Truck wars, part one

Not all taco wagons are created iguales

What’s in a name? For Tacos Ramirez, at the corner of Stewart and Nord avenues, it’s the owner, Adrian Ramirez.

What’s in a name? For Tacos Ramirez, at the corner of Stewart and Nord avenues, it’s the owner, Adrian Ramirez.

Photo by John Domogma

Does a Chico foodie face a greater challenge than choosing a taco truck? Chico alone has 3,743 by last count, and they all look alike, have similar names and have nearly identical menus and prices. You can always use the proximity principle and go to the closest one. But if you want to sniff out the best, there are signs for the discerning.

I define “taco truck” to mean anything serving Mexican food without table service or traditional tipping (tip cans don’t count), with minimal seating area and an expected outlay of $5-$7. Thus, I include La Cocina Economica, Tacos Mary and their brethren. I know they aren’t trucks, but they have a truck heart—trucks up on blocks, as it were.

The first criterion to be weighed is the name of the place. As regular Coop readers know, I place great value in the name of a restaurant. A name is a window on the soul. See Uriah Heep and Sid Vicious.

The most popular name for a taco truck seems to be the region in Mexico from which the owner came: El Michoacano, Tacos de Acapulco. This calls to me, because it bespeaks an admirable pride of origin. Thou shalt know me by my roots. Michoacan’s food seems a cut above the rest.

One of the most popular truck names is El Grullense, which has been parsed in Internet chat rooms in countless twisted ways, but in fact merely means “person from the town of El Grullo,” in Jalisco. The town must be almost deserted by now, since thousands of its citizens have chosen to move to California and open taco trucks.

The next most popular name seems to be Crazy Taco (or Taco Loco). I find this disingenuous. I have never met the slightest whiff of madness around a taco stand. In fact, in my experience (skip over this next clause if you find cultural stereotypes offensive), Mexicans are the sanest, most grounded of people. Yet I’ve never seen a truck called Sane Taco or Taco Cuerdo.

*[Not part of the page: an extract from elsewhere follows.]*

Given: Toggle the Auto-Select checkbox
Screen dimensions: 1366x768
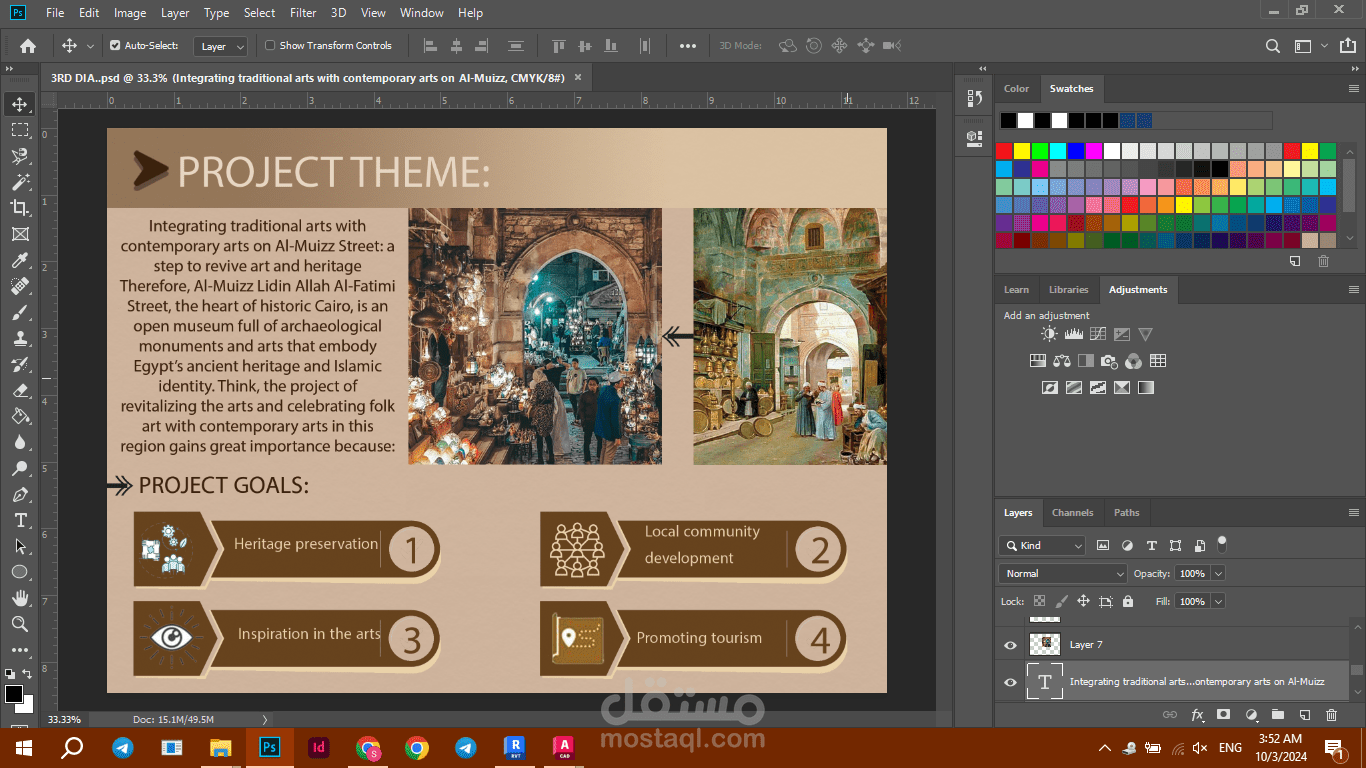Looking at the screenshot, I should [x=115, y=45].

A digression: While taco trucks are in no way “crazy,” there is a mystery about them, surrounding the aluminum foil. You order a burrito and it comes entirely wrapped in aluminum foil. You eat half the burrito and go to rewrap the leftover half in the same foil, and it’s too small! This torments my friend Max, who loves taco trucks but always comes away distressed by this conundrum.

The next most popular name is some form of Gordo: Tacos Gordos, Gordo Burrito. I’m OK with this, though I always have to set aside my American resentment of fat-shaming. I know Mexican fat isn’t like American fat. Yet, simply for balance, I’d like to see a Skinny Taco truck. Just once.

My favorite names are the ones I can’t comprehend. My favorite in this regard is El Mismo, which shows up on trucks now and then and clearly means “The Same”—but the same as what? The person in the window invariably has no idea.

Props summa cum laude go to The Taco Truck, in the All the Best parking lot. That is so meta. Like naming a movie High School Musical. In this and other ways, TTT is raising the taco truck bar.